[Stored items from a collection]
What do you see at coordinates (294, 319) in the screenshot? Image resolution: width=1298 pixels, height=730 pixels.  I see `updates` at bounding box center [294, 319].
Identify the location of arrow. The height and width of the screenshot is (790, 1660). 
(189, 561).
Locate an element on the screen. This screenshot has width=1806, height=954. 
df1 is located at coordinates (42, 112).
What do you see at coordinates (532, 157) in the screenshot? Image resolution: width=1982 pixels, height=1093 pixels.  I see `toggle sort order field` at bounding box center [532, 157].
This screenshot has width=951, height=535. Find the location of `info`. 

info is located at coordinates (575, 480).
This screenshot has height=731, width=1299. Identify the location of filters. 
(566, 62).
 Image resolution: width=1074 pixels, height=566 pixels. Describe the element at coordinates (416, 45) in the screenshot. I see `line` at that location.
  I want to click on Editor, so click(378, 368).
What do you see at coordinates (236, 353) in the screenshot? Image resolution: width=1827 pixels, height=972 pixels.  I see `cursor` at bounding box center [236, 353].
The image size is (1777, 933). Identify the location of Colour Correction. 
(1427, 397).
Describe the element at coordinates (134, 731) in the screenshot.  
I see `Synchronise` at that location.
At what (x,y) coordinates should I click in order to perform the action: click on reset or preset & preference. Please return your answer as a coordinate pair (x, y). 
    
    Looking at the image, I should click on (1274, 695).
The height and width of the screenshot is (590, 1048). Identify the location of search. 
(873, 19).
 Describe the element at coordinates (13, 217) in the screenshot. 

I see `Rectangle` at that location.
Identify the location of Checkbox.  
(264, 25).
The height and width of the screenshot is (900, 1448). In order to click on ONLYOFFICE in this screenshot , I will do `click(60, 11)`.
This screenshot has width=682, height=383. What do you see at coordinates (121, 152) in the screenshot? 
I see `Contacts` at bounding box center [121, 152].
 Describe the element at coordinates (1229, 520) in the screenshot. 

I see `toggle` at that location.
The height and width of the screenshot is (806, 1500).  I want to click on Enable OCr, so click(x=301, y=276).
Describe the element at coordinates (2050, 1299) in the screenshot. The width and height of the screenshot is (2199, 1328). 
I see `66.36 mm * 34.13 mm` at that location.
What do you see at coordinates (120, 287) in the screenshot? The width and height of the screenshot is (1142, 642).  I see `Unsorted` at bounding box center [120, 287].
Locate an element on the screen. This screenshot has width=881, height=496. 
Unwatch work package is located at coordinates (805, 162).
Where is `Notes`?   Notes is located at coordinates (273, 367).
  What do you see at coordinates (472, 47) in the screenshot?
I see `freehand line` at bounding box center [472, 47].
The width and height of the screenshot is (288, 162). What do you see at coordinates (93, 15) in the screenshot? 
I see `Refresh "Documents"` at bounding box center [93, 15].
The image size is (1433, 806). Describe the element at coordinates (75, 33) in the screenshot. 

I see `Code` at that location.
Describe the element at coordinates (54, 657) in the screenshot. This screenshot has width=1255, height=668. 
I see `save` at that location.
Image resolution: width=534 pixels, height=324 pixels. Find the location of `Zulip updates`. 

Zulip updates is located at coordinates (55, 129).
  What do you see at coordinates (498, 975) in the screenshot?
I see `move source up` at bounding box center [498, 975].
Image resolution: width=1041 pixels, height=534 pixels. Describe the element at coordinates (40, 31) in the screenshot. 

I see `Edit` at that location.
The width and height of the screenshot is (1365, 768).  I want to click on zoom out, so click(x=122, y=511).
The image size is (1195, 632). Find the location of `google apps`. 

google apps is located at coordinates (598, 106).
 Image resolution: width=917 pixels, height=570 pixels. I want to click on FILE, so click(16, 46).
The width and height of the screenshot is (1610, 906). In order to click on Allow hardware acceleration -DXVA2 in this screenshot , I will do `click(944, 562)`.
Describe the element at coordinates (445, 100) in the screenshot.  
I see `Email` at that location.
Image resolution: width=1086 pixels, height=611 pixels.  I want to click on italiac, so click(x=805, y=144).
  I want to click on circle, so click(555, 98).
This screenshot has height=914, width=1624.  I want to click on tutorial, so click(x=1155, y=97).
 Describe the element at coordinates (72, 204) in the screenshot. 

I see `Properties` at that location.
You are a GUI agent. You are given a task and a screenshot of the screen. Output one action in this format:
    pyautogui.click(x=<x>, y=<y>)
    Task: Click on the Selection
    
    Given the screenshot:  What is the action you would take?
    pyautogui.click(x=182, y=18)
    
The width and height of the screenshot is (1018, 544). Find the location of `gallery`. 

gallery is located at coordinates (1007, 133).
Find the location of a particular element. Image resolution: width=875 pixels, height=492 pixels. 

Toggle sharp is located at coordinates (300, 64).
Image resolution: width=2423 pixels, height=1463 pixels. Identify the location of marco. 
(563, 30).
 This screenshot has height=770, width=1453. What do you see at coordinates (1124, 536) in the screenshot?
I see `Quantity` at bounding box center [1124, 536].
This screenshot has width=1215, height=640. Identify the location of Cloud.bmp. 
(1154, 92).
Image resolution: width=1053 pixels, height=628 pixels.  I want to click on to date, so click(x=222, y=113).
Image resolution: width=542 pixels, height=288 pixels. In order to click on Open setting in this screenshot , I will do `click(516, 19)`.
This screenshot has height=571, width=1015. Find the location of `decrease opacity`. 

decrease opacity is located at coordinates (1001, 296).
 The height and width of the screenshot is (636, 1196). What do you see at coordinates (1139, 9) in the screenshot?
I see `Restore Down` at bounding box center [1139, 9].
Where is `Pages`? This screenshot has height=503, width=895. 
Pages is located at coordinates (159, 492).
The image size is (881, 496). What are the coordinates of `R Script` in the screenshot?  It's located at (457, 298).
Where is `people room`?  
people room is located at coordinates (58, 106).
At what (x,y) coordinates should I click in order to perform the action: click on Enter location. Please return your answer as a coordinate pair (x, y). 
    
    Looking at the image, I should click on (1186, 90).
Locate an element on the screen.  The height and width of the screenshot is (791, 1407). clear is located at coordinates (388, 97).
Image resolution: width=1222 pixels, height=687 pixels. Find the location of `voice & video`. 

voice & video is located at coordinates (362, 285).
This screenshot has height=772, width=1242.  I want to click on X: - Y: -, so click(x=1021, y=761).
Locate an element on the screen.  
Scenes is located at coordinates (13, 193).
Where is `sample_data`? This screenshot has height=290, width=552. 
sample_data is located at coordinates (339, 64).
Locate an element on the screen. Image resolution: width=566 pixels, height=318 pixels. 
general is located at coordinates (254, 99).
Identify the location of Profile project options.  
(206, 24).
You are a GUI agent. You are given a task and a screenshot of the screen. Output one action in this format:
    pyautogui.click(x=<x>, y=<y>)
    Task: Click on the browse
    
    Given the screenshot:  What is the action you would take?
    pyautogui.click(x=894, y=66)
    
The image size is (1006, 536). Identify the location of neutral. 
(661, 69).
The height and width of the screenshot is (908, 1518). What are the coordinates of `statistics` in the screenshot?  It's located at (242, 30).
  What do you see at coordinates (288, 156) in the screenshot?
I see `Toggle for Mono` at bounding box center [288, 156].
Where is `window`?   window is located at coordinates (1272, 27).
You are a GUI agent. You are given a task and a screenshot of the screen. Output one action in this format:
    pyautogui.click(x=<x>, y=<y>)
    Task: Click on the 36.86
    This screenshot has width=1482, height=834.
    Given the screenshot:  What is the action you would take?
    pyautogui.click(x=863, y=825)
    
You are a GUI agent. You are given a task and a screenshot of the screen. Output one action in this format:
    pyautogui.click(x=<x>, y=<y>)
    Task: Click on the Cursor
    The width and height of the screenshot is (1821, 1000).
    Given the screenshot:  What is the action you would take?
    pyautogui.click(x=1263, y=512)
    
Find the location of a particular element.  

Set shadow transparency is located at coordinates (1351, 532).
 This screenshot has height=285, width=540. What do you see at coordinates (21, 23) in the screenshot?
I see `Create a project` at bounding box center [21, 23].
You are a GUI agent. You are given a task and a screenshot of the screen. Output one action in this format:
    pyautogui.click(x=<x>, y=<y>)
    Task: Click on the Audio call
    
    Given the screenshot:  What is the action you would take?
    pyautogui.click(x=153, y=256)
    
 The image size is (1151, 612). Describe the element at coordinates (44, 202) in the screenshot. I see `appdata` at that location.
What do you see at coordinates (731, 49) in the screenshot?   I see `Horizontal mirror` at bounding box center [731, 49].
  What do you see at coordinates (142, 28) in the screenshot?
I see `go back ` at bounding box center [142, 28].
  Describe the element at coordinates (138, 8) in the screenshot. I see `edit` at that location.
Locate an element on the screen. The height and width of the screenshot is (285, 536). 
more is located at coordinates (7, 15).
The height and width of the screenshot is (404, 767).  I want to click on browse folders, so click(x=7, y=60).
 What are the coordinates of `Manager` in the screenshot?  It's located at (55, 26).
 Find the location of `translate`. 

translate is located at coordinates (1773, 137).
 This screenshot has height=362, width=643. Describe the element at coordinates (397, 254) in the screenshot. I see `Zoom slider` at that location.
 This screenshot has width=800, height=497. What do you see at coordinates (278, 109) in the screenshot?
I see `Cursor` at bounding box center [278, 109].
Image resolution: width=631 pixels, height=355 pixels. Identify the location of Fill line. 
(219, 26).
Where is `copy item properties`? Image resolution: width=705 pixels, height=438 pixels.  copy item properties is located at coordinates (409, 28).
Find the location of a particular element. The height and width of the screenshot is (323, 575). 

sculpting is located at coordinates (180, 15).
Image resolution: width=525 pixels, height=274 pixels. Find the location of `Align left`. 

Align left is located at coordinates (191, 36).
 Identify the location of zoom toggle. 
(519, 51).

### PROBLEM DETAILS:
Collect every line of the entries above that contains the word "Zulip", treating uppercase and lowercase as different.

### EXERCISE SOLUTION:
Image resolution: width=534 pixels, height=324 pixels. Find the location of `Zulip updates`. 
Zulip updates is located at coordinates (55, 129).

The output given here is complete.